As a former IT industry analyst and current Chief Technology Officer of a security and systems management software company, I spend a considerable amount of time reading press releases, marketing collateral, and news about and generated by our industry.
I have always been fascinated by the sheer volume of fear-based marketing propagated by security vendors. This in and of itself isn’t terribly interesting, but it provides some insight when trying to understand end-user purchasing and investment decisions.
We all know that fear is a great motivator, and few things evoke more uncertainty and doubt than fear. Marketing departments expect that this fear, uncertainty, and doubt—FUD--will help their companies grow, prosper and expand their market share.

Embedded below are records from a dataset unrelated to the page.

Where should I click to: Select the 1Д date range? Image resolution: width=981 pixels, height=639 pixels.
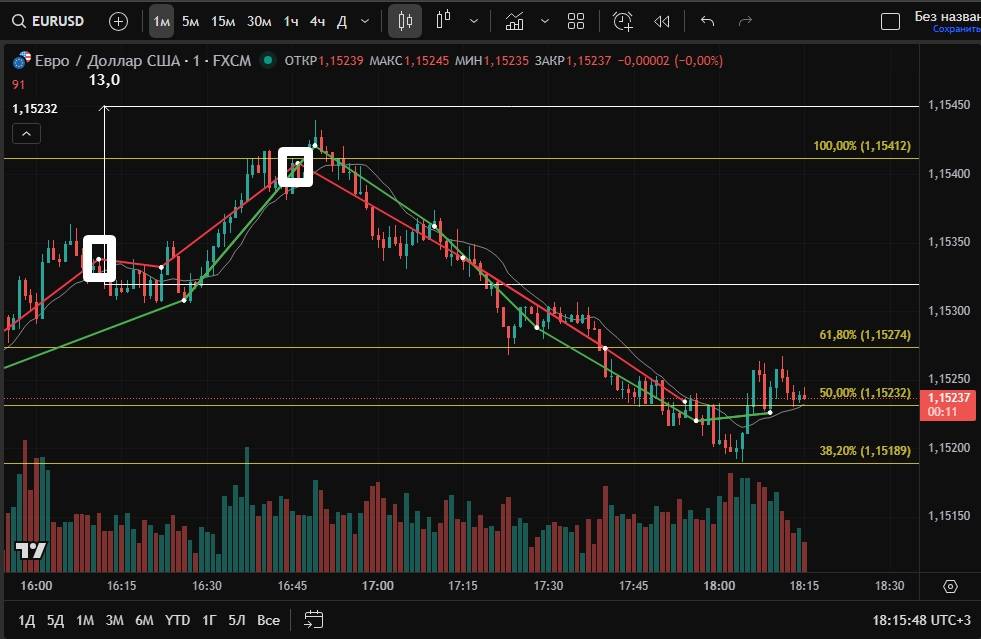(x=27, y=620)
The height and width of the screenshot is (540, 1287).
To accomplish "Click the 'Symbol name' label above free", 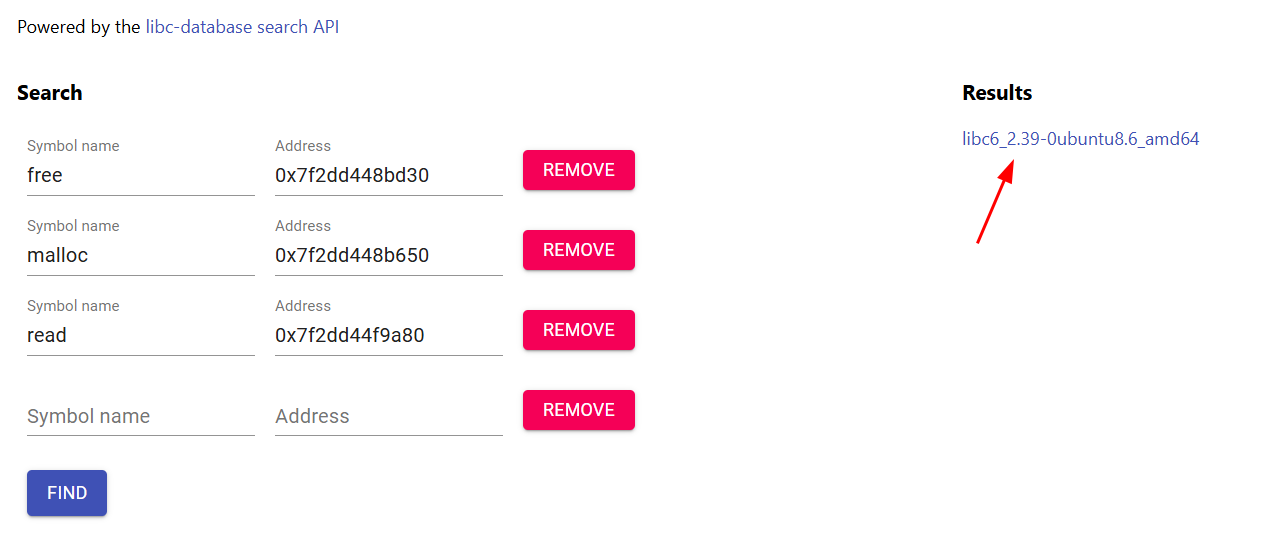I will pos(73,146).
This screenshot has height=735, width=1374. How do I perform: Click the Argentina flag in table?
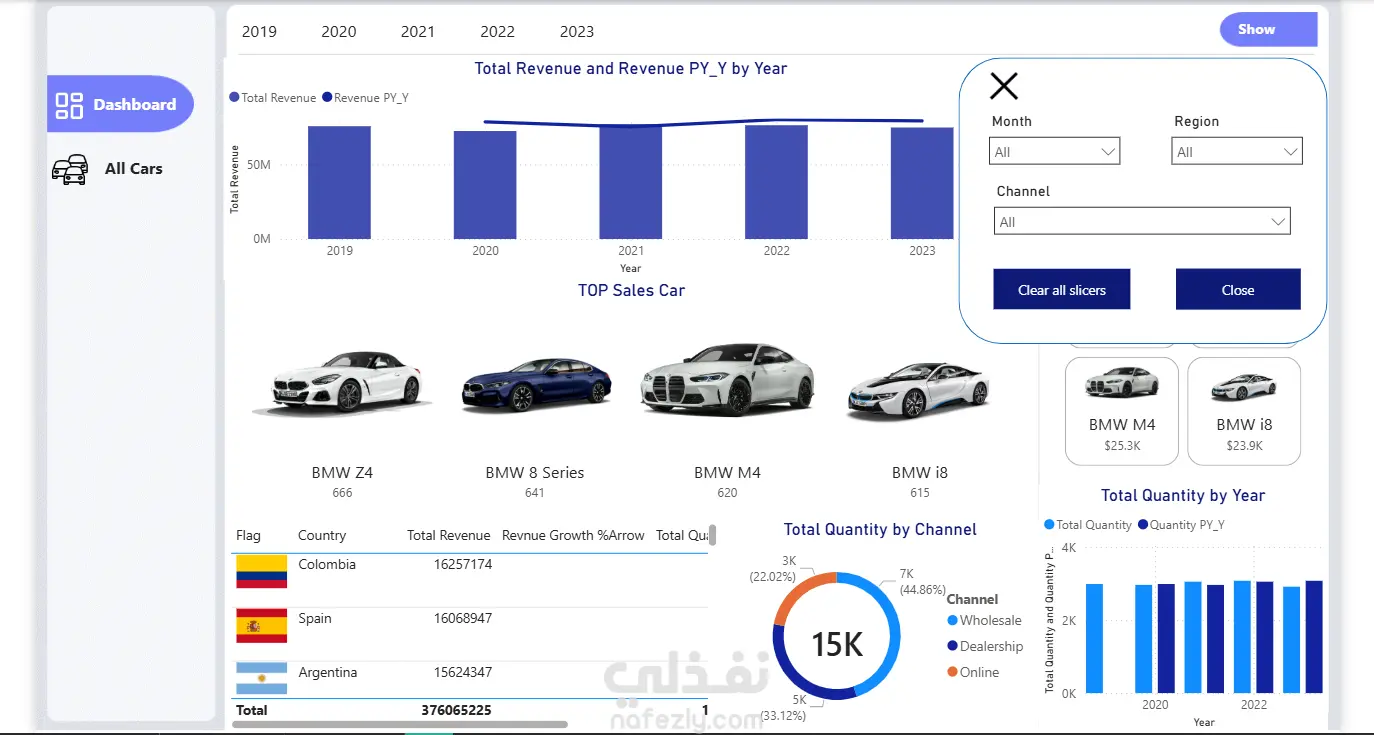coord(261,679)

Here are some examples of fear marketing from across the security industry…
“Michael Jackson’s death sparks off spam…hackers are relatively fast to grab on breaking news to spread their malware and spam. They and other cyber-criminals show no reverence to decency or taste. All that they want is to reap financial benefits and turn the lives of other end-users into misery”
There is no connection between a dead celebrity and malware, except that malware authors are opportunistic and will use any media sensation to trick users into clicking on malicious content. Curiously, security vendors play the same game by leveraging fads and media sensations to direct readers to self-serving marketing materials. Don’t believe me? Perform the following Google search; name of your favourite anti-virus vendor+Michael Jackson.
“The damage caused by new mobile threats likely will be more extensive than those caused by today's PC threats because of the large volume of smartphones shipping and the small percentage that are protected by mobile-security measures”
The above statement was written in 2005 by one of the leading anti-virus vendors that happened to be releasing a new mobile AV solution. Mobile malware is like the flying car. Whatever year it happens to be, it is always some years away.
“As we said before the ability to have viruses and all sorts of other malware is inherently available in all modern operating systems, Mac, Linux, BSD…” “…It is a warning to get antivirus protection for those Macs, even if the shopkeeper told you do not need it, even if there are no viruses in the wild today.”
MacOS X, like all operating systems, can be infected, no doubt about it. The costs of managing third party endpoint security solutions at enterprise scale and their negative impact on user productivity, however, can outweigh the risks and costs of an actual infection. Show of hands—how many of you know of you would like your Mac to run as slowly and inefficiently as a Windows box?